Sandu Boris Diaconu, a Moldovan national, has been sentenced to 42 months in prison for his role as the administrator of E-Root, a significant online marketplace selling access to compromised computers worldwide. Operating under aliases like ‘utmsandu’ and ‘sandushell,’ Diaconu faced charges related to conspiracy, access device fraud, and computer fraud, culminating in a guilty plea in December. Despite attempts to evade capture, Diaconu was apprehended in the U.K. following the seizure of E-Root’s domains by authorities in late 2020 and later extradited to the United States in October 2023 to face multiple charges.

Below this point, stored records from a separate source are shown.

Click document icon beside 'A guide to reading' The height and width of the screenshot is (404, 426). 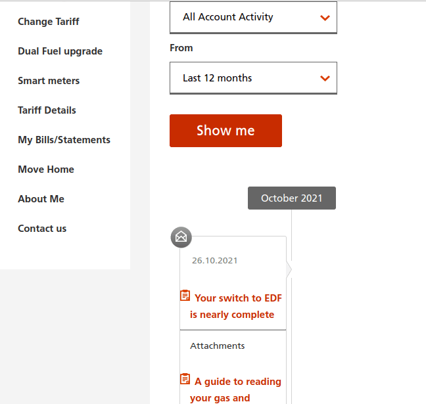(185, 380)
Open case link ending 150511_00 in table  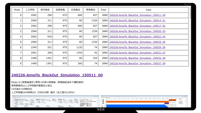pyautogui.click(x=138, y=15)
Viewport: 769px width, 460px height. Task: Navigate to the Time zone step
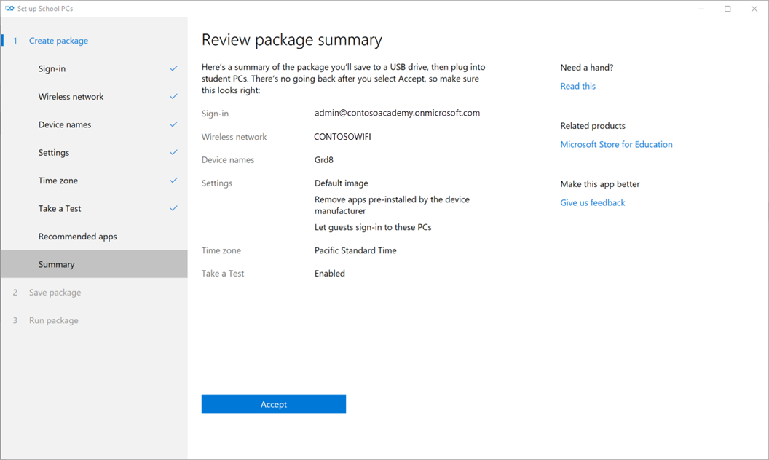tap(58, 181)
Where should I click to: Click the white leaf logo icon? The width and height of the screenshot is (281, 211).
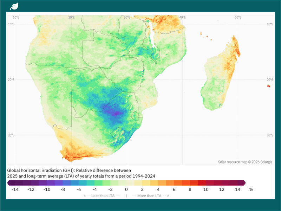(14, 6)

The Department of Justice revealed that more than 350,000 credentials were listed for sale on E-Root, impacting victims worldwide across various industries and even local government agencies like Tampa. The marketplace facilitated ransomware attacks and identity theft schemes, with stolen credentials linked to fraudulent wire transfers and tax fraud. Operating between January 2015 and February 2020, E-Root operated as a sprawling cybercrime hub, offering buyers the ability to purchase compromised RDP and SSH credentials for unauthorized access to victims’ systems.
E-Root’s platform resembled a legitimate e-commerce website, complete with customer service, warranty policies, and an illicit cryptocurrency exchange service to obfuscate payment trails. Buyers could search for compromised credentials based on various criteria, including price and geographic location, facilitating a wide range of illegal activities. The marketplace’s shutdown marks a significant victory in the fight against cybercrime, highlighting law enforcement’s efforts to dismantle criminal enterprises operating in the digital underground.